**MATERIAL TO PROCESS:**

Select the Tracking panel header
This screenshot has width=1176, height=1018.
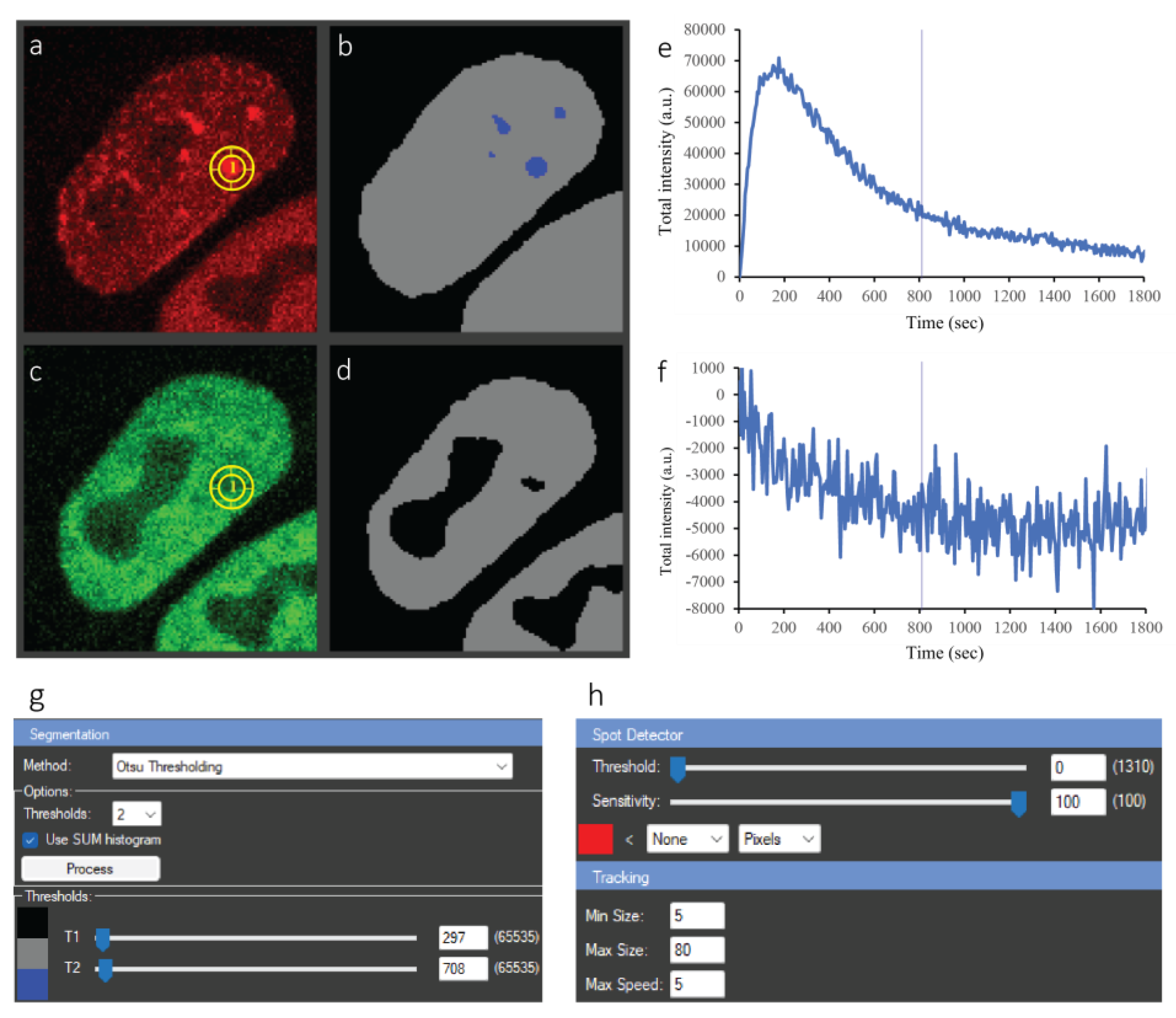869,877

---

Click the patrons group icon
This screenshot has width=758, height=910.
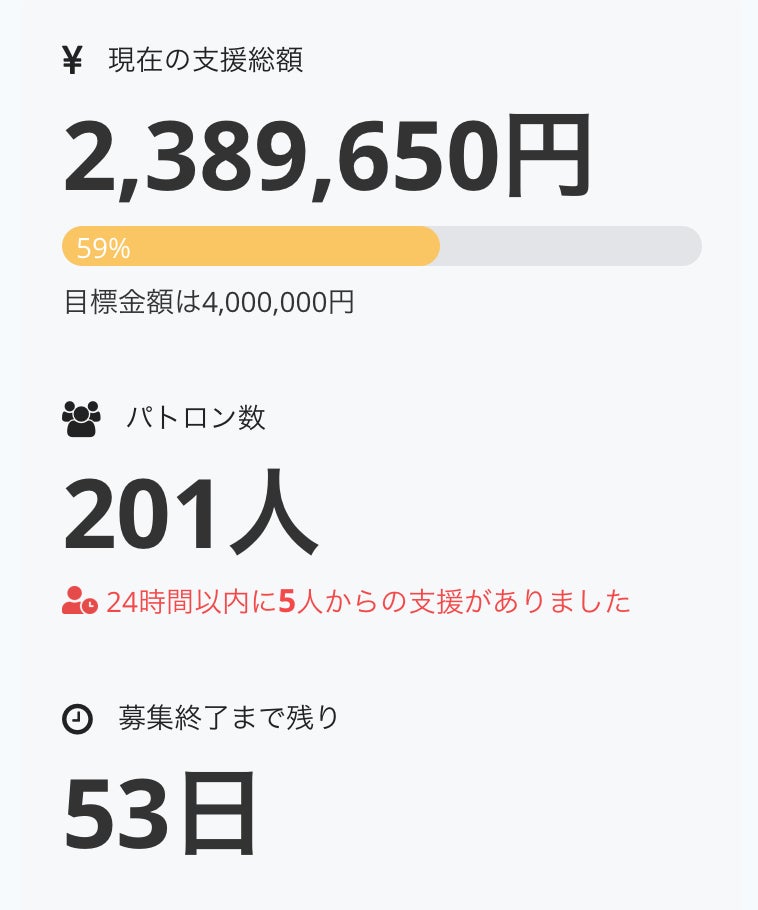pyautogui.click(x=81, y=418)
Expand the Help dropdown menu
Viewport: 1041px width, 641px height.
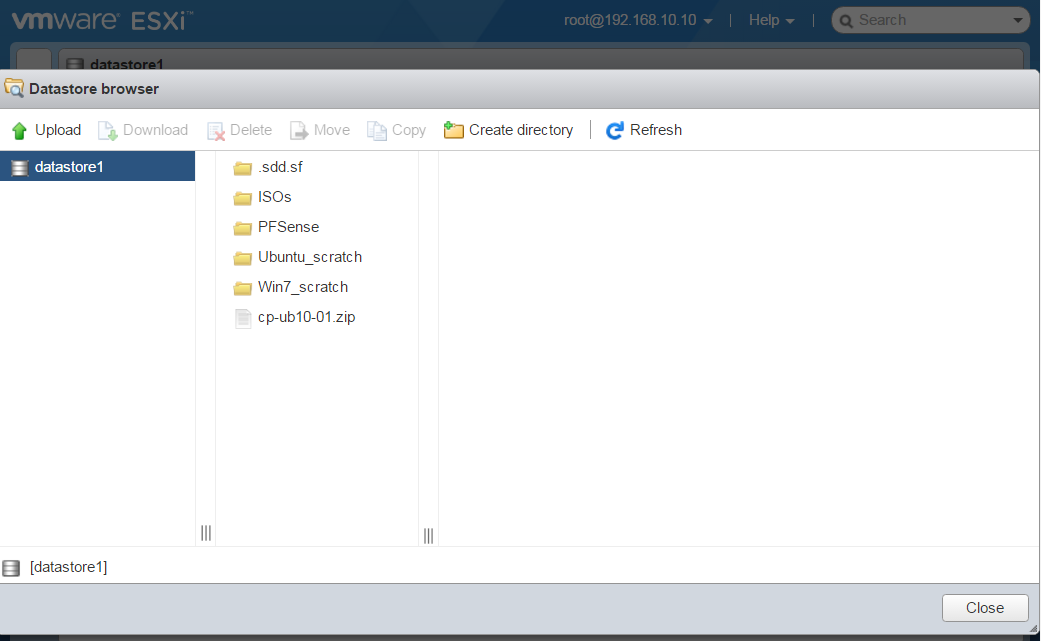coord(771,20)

**TASK OBJECTIVE:**
Please write out the data starting with the line that contains "Click the patrons group icon" and continuing through the line that contains "coord(771,20)", omitting the pictures.

**EXERCISE OUTPUT:**
Click the patrons group icon
This screenshot has width=758, height=910.
pyautogui.click(x=81, y=418)
Expand the Help dropdown menu
Viewport: 1041px width, 641px height.
coord(771,20)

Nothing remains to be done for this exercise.